D-Day

Our family is going away for a week on vacation and I have been thinking a lot about what I want to write about for while we are gone.  I kept thinking I wanted to discuss what my expectations for the upcoming trip are, but I am coming to the conclusion that I would rather find out what vacation has in store for me instead, and then share it later.

When I am honest about what has been on my mind and heart heavily recently, it is D-day.  That is, diagnosis day.  I know for many CDH and CHD families, the day they received their child’s diagnosis was the day their lives irrevocably changed.  There are many big moments that follow of course.  The evaluations, the birth, the surgery.  Huge, monumental things.  But you see a lot of that coming.  The diagnosis, for me, was the truest changing point in my life.  Aside from perhaps Beckett’s actual death.

It’s on my mind a lot because I feel a sense of deja vu as we draw near to the date that Beckett’s diagnosis happened; March 23rd, 2016.  I am surrounded by reminders of what life was like one year ago, as I stood on the cusp of everything changing.  I was so happy, and sure.  I am still happy, but much less sure, of many things.  And what was a lighthearted joy at being Beckett’s mother then is now a much more complicated combination of feelings.

The day of Beckett’s diagnosis was actually the first time I had even considered that there could be a problem with my baby.  Life is ironic.  I had worried endlessly throughout my entire pregnancy with Moira about birth defects and disasters befalling my infant.  When I was pregnant with Beckett, my confidence was based in having done it before and had simple success.  I felt providence in my life.  A little universe we loved that was all our own, and I was carrying the perfect puzzle piece to complete the picture.  But I was about to learn that actually the creation of life is not a success that is simple at all.  There is a lot of room for error.  That sometimes you walk in for what you think will be a routine visit with your doctor and four months later you find yourself lying awake in the Ronald McDonald House, hugely pregnant in a place not your own, as the highway traffic of interstate 225 and your mind race.

What I think about a lot recently is that diagnosis happen every day.  That people are funneling on to this path with me at all times.  April is CDH awareness month and when Beckett’s diagnosis happened in late March, I felt bombarded by the information swirling through my webspace a few weeks in.  Successes and often times failures.  Now in the face of the worst having already happened, I can acknowledge that I was scouring from Beckett’s diagnosis until the day he was born for some kind of get-out-of-jail-free card.  A light at the end of the tunnel.  But no matter how high or low I searched, the truth was always the same.  This was a serious diagnosis.  His markers weren’t good.  Half of them die.

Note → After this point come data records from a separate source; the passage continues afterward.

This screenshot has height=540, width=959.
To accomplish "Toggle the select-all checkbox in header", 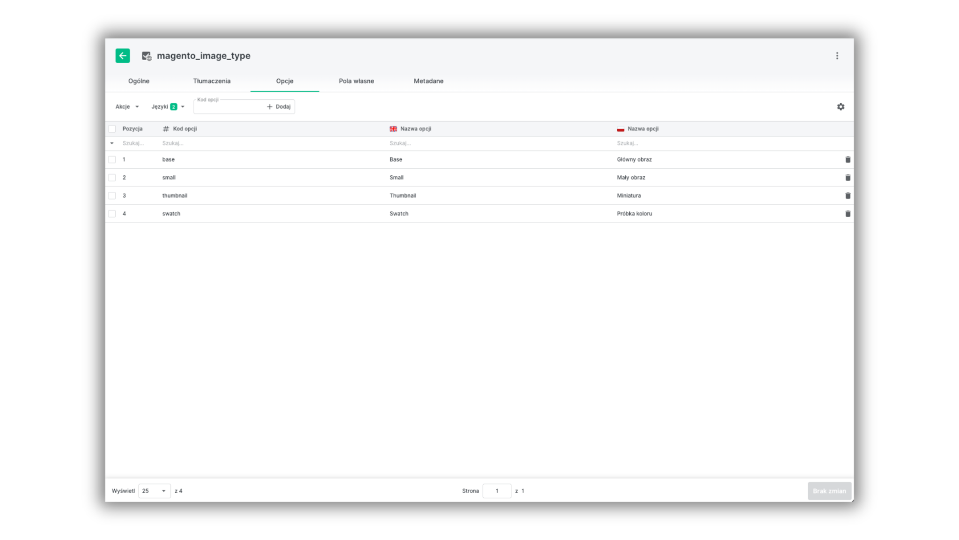I will (112, 129).
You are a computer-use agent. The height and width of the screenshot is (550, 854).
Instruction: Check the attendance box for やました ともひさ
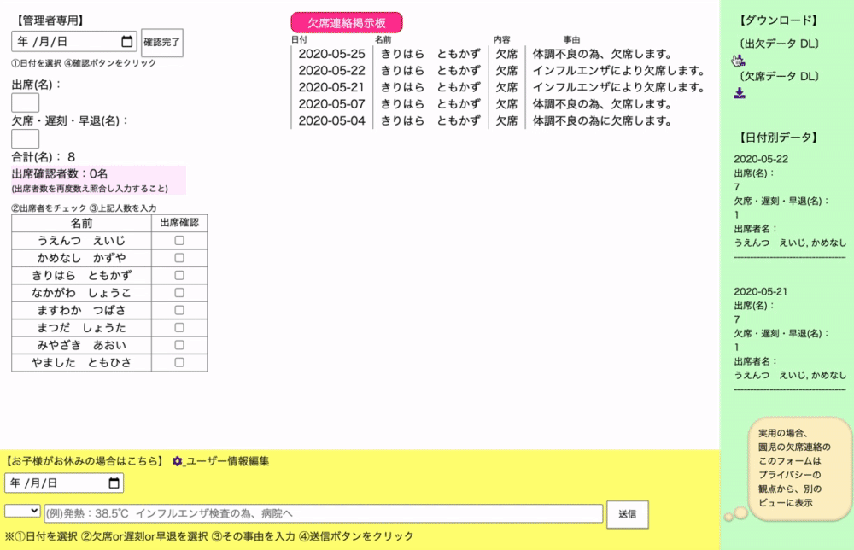tap(178, 362)
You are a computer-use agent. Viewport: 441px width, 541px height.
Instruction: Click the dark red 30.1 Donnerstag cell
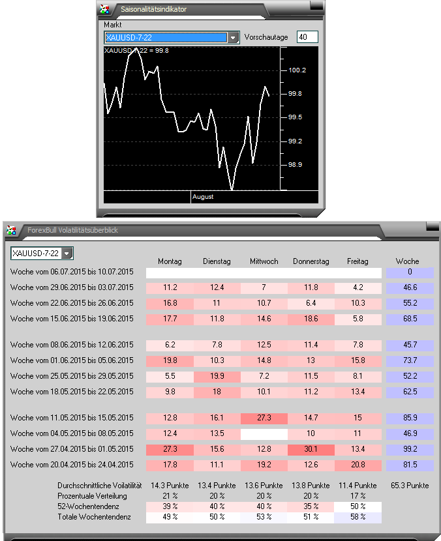(311, 449)
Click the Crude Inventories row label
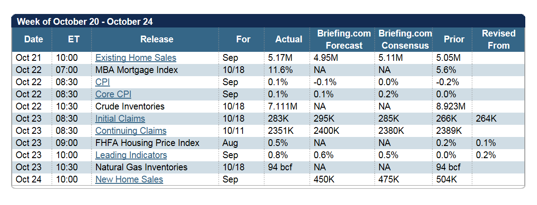This screenshot has height=205, width=537. (x=130, y=106)
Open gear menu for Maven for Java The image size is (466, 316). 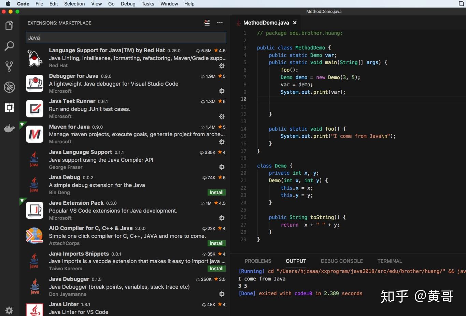click(x=222, y=142)
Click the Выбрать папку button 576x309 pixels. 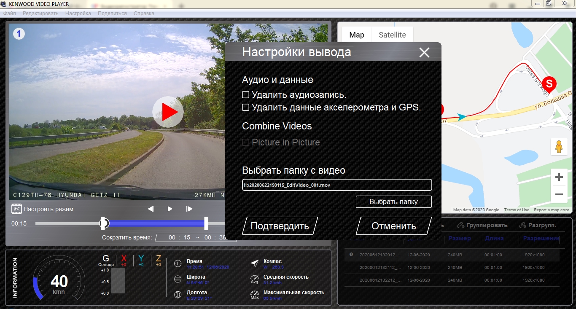coord(393,202)
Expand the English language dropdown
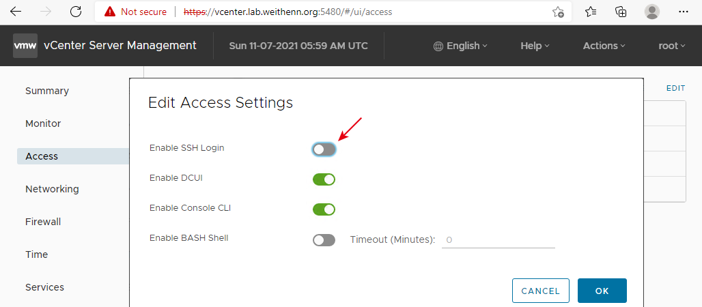 [x=460, y=46]
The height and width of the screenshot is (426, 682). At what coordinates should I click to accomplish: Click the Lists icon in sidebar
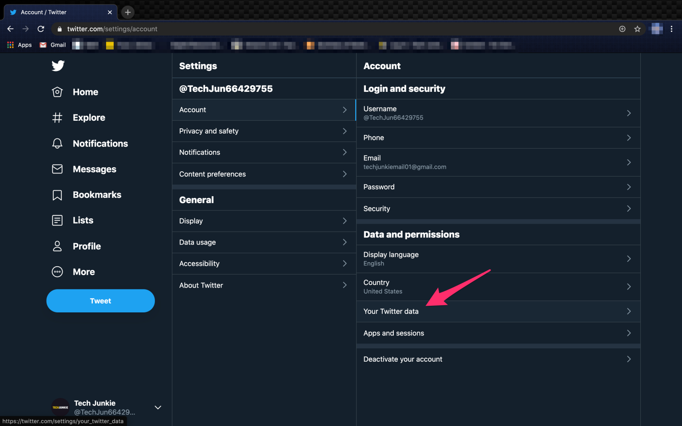[57, 220]
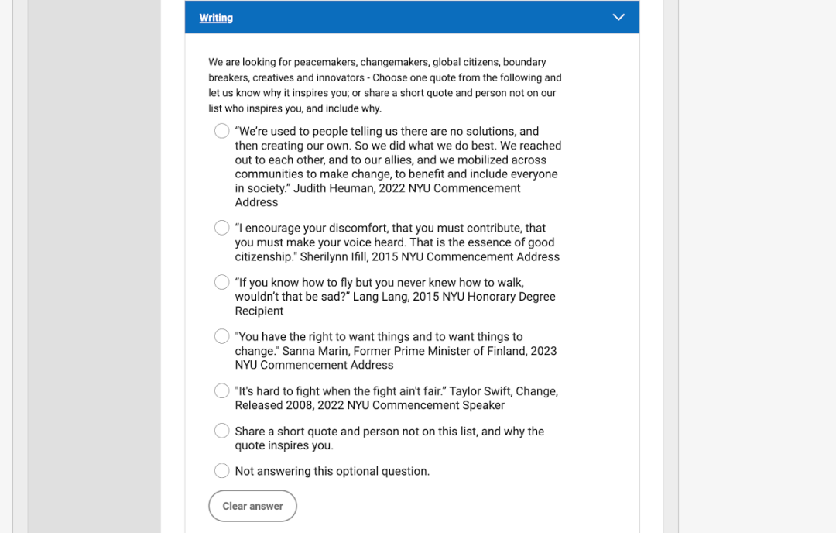
Task: Pick the Sanna Marin quote radio button
Action: (222, 337)
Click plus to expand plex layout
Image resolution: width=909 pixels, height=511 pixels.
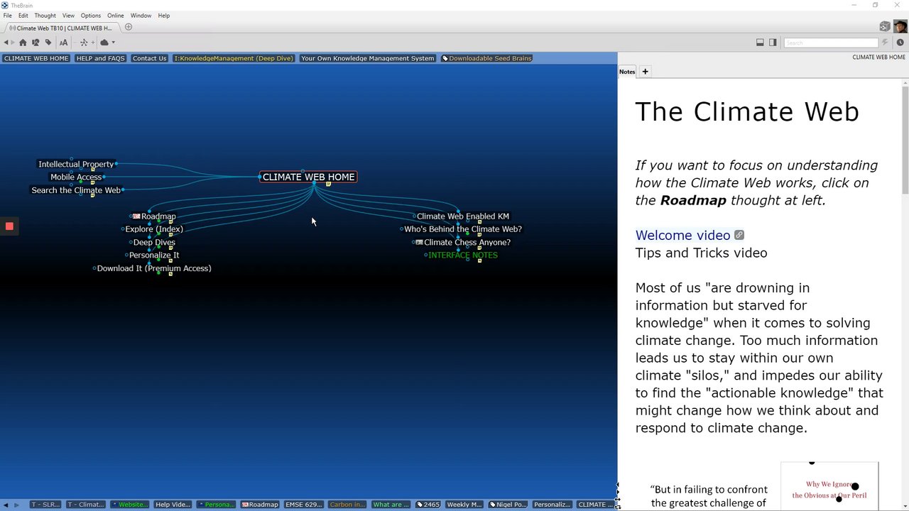[x=92, y=43]
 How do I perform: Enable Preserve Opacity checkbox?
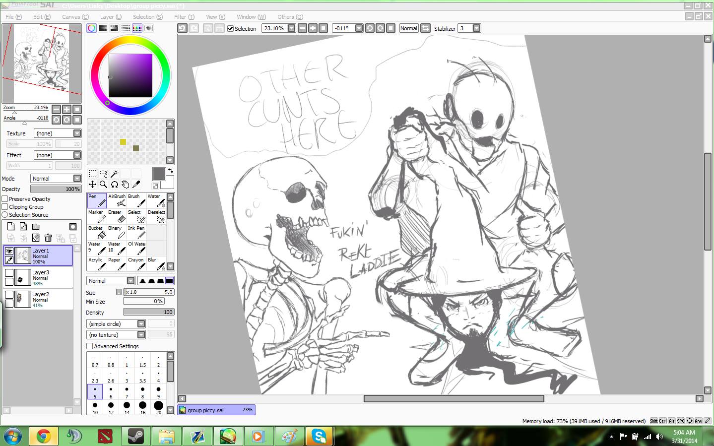pyautogui.click(x=5, y=199)
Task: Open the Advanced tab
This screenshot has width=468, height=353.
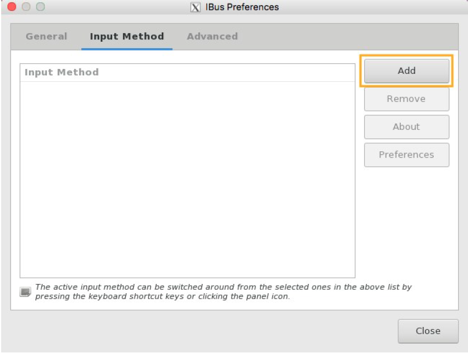Action: 212,37
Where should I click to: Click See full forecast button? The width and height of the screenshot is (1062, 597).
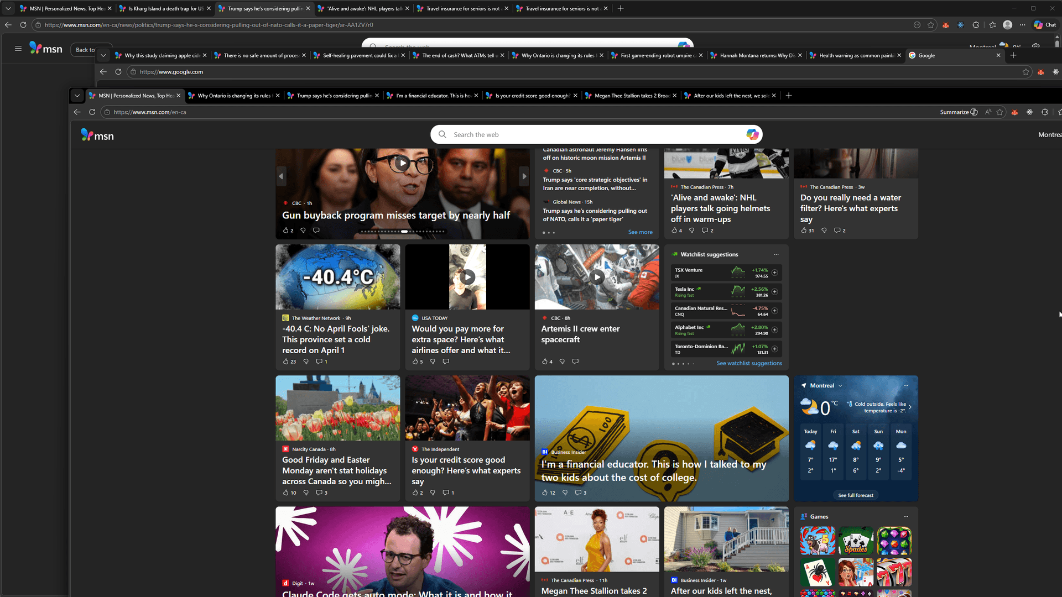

I would cling to the positive numbers from whatever studies I could.  I held it together and soldiered forward.  Optimism became the only antidote to my anxiety.  But through each meditation session and every doctors appointment with some sliver of good news, it hovered in my mind.  “Is he going to die?”  With every pulse in my wrist, that question.  It was there until December, when I laid the question and my son both to rest.  Yes.  He would.

To the mother or the father who just got this diagnosis today, I am so sorry.  And knowing what you are going through breaks my heart for you.  Worse yet, that now my story is like the ones I turned away from in my own darkest moments.  I was scared.  What if that was my child’s fate too?  What if I was to face existence as a bereaved parent?  But now that I am, I know that this is not so terrible as I had feared.  It is terrible, but my imaginings were worse.  My heart hurts, always, for my baby.  And in the worst times, it is unbearable.  Or so it seems.  But then it apparently must not be, for bear it I do.  I bear it, and I rise from it.  I look around and feel the luck in my day.  Feel the majesty of what good has unfolded as well.  My son has already come and gone due to this terrible affliction, as so many had before him and will after him.  But he was here, in my arms.  And to have had the honor of meeting him is worth the hurt.  It feels lucky even.

I am sorry for every family who is getting a terrible diagnosis today.  I am sorry that now your life is new, and not in a better way.  That you cannot now make your way back to the life you had before.  You will miss it, and often.  I am sorry there is not more to do to save your very loved son or daughter, and I am sorry for everything your family will have to give up now that this diagnosis has happened in your life.  But a year later from a day like that myself, I remind you that the diagnosis is a singular day.  Only one day in the lifetime of the person you love.  I encourage you to embrace as many of the other days as you can, within the womb and beyond.  Beckett really was the perfect puzzle piece.  What I didn’t foresee is that his piece would not be a corner, but instead one that allowed openings for new pieces.  I can’t see the new image clearly yet.  But I understand that he is the gateway to a new picture for my life.